Friday, 29 April 2011

Worlds Apart

Two experiences of a doctor: one as an Intern in a Teaching Hospital and another as a Medical Officer (National Youth Corps member) in a village. Both occurrences are about 1 year apart.

Scene One.
Teaching Hospital: Delivery Room
A young banker has just been delivered of a bouncing baby girl; her first. Her husband and mother-in-law are outside rejoicing. She is tired but manages to thank the doctors and nurses who have assisted at the delivery: an O&G resident, an intern, two nurses and a nurse-midwife. It was a normal delivery and the baby weighed about 3kg.
Suddenly, there is panic in the room: she is bleeding profusely.  In a matter of minutes her blood pressure is unrecordable. Every personnel at hand is busy with work: IV line and fluids, BP and pulse monitoring, grouping and cross-matching of blood for transfusion, determination of the source of the bleeding, etc. The senior resident-on-call is informed and the other three interns-on-call are recruited to join the resuscitation effort.
Finally she pulls through; the problem solved. Two days later she is discharged. 6 weeks later, she attends her Post-natal visit.

Scene Two.
 Primary Health Centre: Delivery Room.

WHAT TO DO:
#1 Return the passage of the "Worlds Apart" post from "Suddenly, there is" up to and including "her Post-natal visit.", copied word for word.
#2 Recast the paragraph of the "Worlds Apart" post beginning "Suddenly, there is panic in the room" as a short bulleted list that keeps its main facts.
#3 Continue the "Worlds Apart" post from its last line, writing the scene in the Primary Health Centre delivery room.
The data that follows is taken from a separate source and is unrelated to the "Worlds Apart" post.

PROVIDED DATA:
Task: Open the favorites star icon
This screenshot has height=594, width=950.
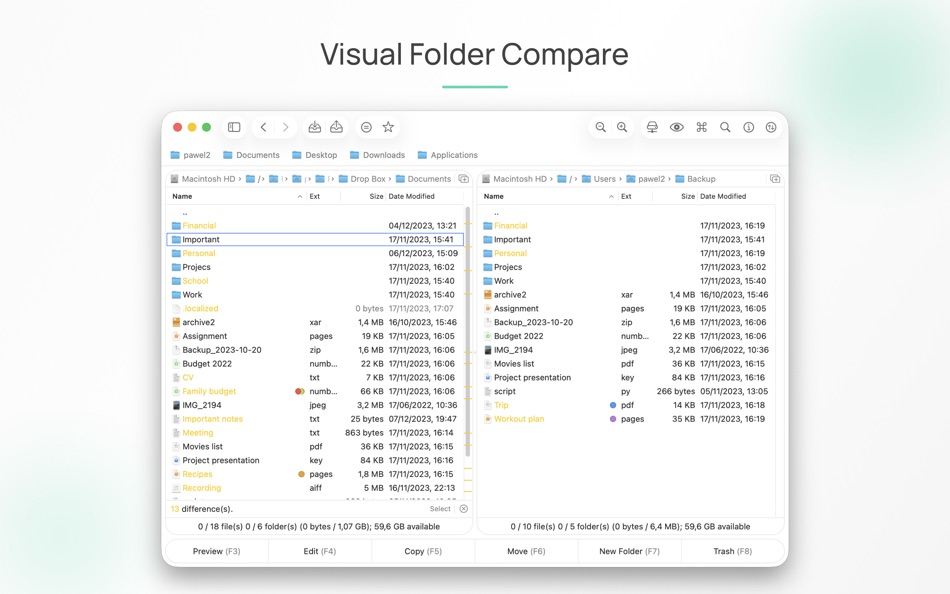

OUTPUTS IN ORDER:
#1
Suddenly, there is panic in the room: she is bleeding profusely.  In a matter of minutes her blood pressure is unrecordable. Every personnel at hand is busy with work: IV line and fluids, BP and pulse monitoring, grouping and cross-matching of blood for transfusion, determination of the source of the bleeding, etc. The senior resident-on-call is informed and the other three interns-on-call are recruited to join the resuscitation effort.
Finally she pulls through; the problem solved. Two days later she is discharged. 6 weeks later, she attends her Post-natal visit.

#2
- The new mother suddenly bleeds profusely, and panic breaks out in the room.
- Within minutes, her blood pressure is unrecordable.
- Everyone present is put to work: IV line and fluids, BP and pulse monitoring, grouping and cross-matching of blood for transfusion, and finding the source of the bleeding.
- The senior resident-on-call is informed, and the other three interns-on-call join the resuscitation effort.

#3
A young secondary school leaver has just been delivered of a bouncing baby girl; her first baby. The baby cries immediately and the mother, mother-in-law and sisters begin to dance to the tune of popular Yoruba songs. She tries to mumble a ‘thank you’ to the health team: a health assistant - 'messenger', a junior community health extension worker (J-CHEW) and an inexperienced - as far as deliveries are concerned - medical officer. It is a normal delivery and the baby weighed 3.5kg.
Within seconds, blood starts to gush. She had sustained an extensive tear and was bleeding profusely from it. The doctor tries to assess his first major tear but is horrified at the site of the gushing blood. He recalls similar incidences he had witnessed; but those were in better settings. Before he can make up his mind what to do, the J.CHEW - the very one he thought acted confused on some occasions - makes for suture materials and begins to suture. Blood is still gushing out. Around her body are pools of clotting blood.
Fortunately after several attempts at arresting the bleeding, the patient is stabilised. No transfusion cos facilities are not available, inappropriate IV fluid is used, etc, etc. Everybody is relieved and tired at the same time. The doctor is amazed that she was able to survive the incidence without serious hemodynamic effects.  A few hours later, the family demands the discharge of the new mother. The doctor protests but sees they are not yielding. He lets her go, hoping she will come for her post-natal visits.